There seems to have been several venues for music, including the Main Building on 14th Street, the Union Square Music Hall, on the east end of the Union Square Buildings, and the Children’s Department of the Union Square Buildings. Different names are used in different sources, however, making it difficult to know the exact arrangement of the venues. There is mention, for example, of the Union Square Concert Hall, which I assume is the same as the Union Square Music Hall.

Performers and/or Works Performed

aka The President’s March
Composer(s): Phile
Text Author: Hopkinson
Participants:  Seventh Regiment Band
aka Star spangled banned
Conductor: Berge, William
Composer(s): Smith
Text Author: Key
Composer(s): Dresel
Text Author: Holmes


Announcement: New-York Times, 04 April 1864.

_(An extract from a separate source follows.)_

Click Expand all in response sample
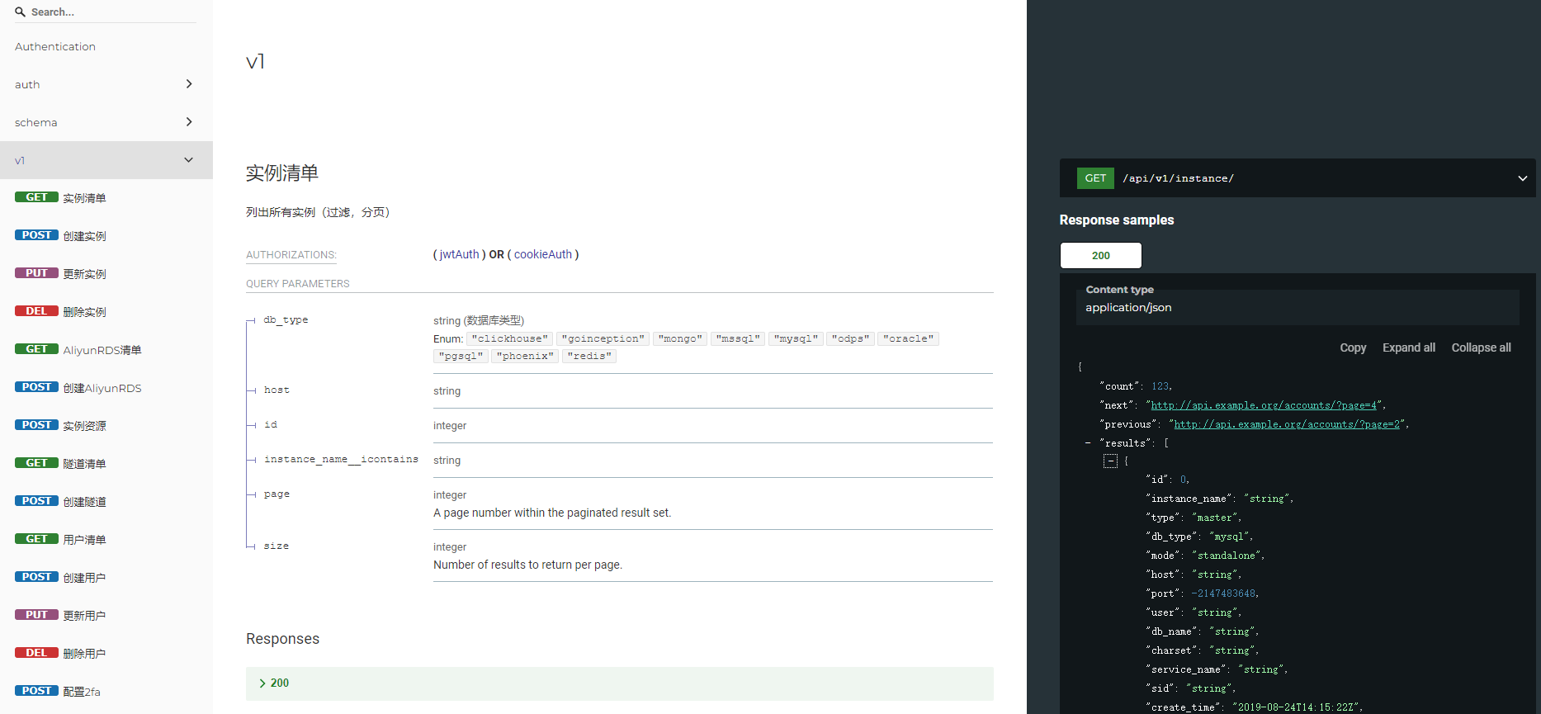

Review: New-York Times, 05 April 1864, 1.
The words of the army hymn are included in the review.  “A memorable day was yesterday in the history of the City and of the country. . . . The ceremonies were commenced at 8 o’clock, with ‘Hail Columbia,’ by the Seventh Regiment Band, after which ‘The Star Spangled Banner’ was effectively given by Messrs. Colburn and Moulton, the chorus being by a choir of one hundred and fifty from the choirs of the different churches; they were accompanied by the band, and all under the leadership of Mr. Berge.  The effect was very fine, and the audience enthusiastic in approval. . . .
The army hymn, composed by O.W. Holmes, was superbly sung by S.C. Campbell, assisted by the choir and band. . . .

At the close of General Dix’s address, the ‘Hallelujah Chorus,’ by Handel, was sung with great effect by the choir, accompanied by the band. . . .

The exercises were concluded by singing the doxology in ‘Old Hundred,’ in which the vast audience united with the choir, and filled the spacious edifice with its grand melody.”
Review: Musical Review and World, 09 April 1864, 119.
“The great Fair for the benefit of the Sanitary Commission commenced last Monday.  The music on the opening night did not amount to much.  But after all, the money can be taken without music, as has been proved thus far, the receipts amounting to more than $100,000.”
Review: Dwight's Journal of Music, 30 April 1864, 232.
“Otto Dresel’s ‘Army Hymn’ (words by Dr. Holmes, music not, as some of the N.Y. papers had it ‘by O. Dresdel’), was performed at the inauguration of the Fair in grand style, by a picked chorus of 200 voices and the famous 7th Regiment Band, for which it had been instrumented by Carl Bergmann.”